A contre-courant de l'Histoire

Si l’on en croit les idéologues officiels du régime Ouattara, la Côte d’Ivoire devrait se réjouir comme un seul homme. Et pour cause: notre bien-aimé Chef d’Etat est allé aux Etats-Unis où il a rencontré –accompagné de trois autres de ses pairs francophones, avec qui il était convié au sommet du G8 – Barack Obama. Dans le bureau ovale! Des “pluies de milliards”viendront donc du pays de l’oncle Sam. Elles nous sauveront de nos propres turpitudes, notamment de la faillite programmée de notre économie, elle-même liée à neuf ans de guerre sauvage pour le pouvoir et à la destruction systématique de l’outil de production national par qui nous savons.
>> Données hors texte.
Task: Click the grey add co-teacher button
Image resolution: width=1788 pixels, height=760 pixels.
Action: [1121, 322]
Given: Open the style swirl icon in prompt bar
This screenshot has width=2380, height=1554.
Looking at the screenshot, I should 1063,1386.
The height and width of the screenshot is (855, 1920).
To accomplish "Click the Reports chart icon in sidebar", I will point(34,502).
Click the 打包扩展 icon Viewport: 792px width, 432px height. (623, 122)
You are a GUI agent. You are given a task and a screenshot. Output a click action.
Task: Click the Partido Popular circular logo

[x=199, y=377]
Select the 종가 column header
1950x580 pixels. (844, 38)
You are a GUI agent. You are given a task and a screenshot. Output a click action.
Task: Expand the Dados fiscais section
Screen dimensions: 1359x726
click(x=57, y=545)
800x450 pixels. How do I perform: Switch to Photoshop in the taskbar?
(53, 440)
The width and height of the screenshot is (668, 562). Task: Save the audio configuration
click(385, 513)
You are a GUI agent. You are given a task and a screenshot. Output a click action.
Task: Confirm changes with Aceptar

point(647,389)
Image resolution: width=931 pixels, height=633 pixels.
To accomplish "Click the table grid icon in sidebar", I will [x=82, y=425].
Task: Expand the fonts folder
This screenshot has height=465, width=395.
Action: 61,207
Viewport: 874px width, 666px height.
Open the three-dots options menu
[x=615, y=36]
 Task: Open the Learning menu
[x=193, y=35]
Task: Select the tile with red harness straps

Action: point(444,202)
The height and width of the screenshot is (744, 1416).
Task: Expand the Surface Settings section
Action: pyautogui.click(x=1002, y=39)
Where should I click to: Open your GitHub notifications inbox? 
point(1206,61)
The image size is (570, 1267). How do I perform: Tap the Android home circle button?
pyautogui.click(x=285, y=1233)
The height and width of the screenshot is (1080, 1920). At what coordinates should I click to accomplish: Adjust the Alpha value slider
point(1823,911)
Sauf que… il y a un hic ! Le président de la première puissance mondiale a reçu ses homologues africains alors qu’il était tourmenté lui-même par une question qui angoisse toutes les places du marché du monde développé. Celui du “plafond de la dette” américaine. Les parlementaires américains s’étripent autour de cette thématique. Les Démocrates veulent que le montant maximum de l’endettement américain, déjà relevé huit fois en dix ans, remonte encore. Ce n’est en effet qu’en “prenant crédit” que l’Etat central peut payer ses différentes charges. Les Républicains, adversaires d’Obama, exigent qu’en contrepartie, des économies substantielles soient faites – que certaines dépenses, notamment sociales, soient annulées. Cette polémique – qui se règlera sans doute dans les heures qui viennent – témoigne en tout cas de l’état économique des Etats-Unis. Elle montre la première puissance mondiale telle qu’elle est. Une nation financièrement essoufflée, tenue en laisse par ses créanciers – notamment les très économes Chinois, premiers détenteurs des bons du Trésor américain.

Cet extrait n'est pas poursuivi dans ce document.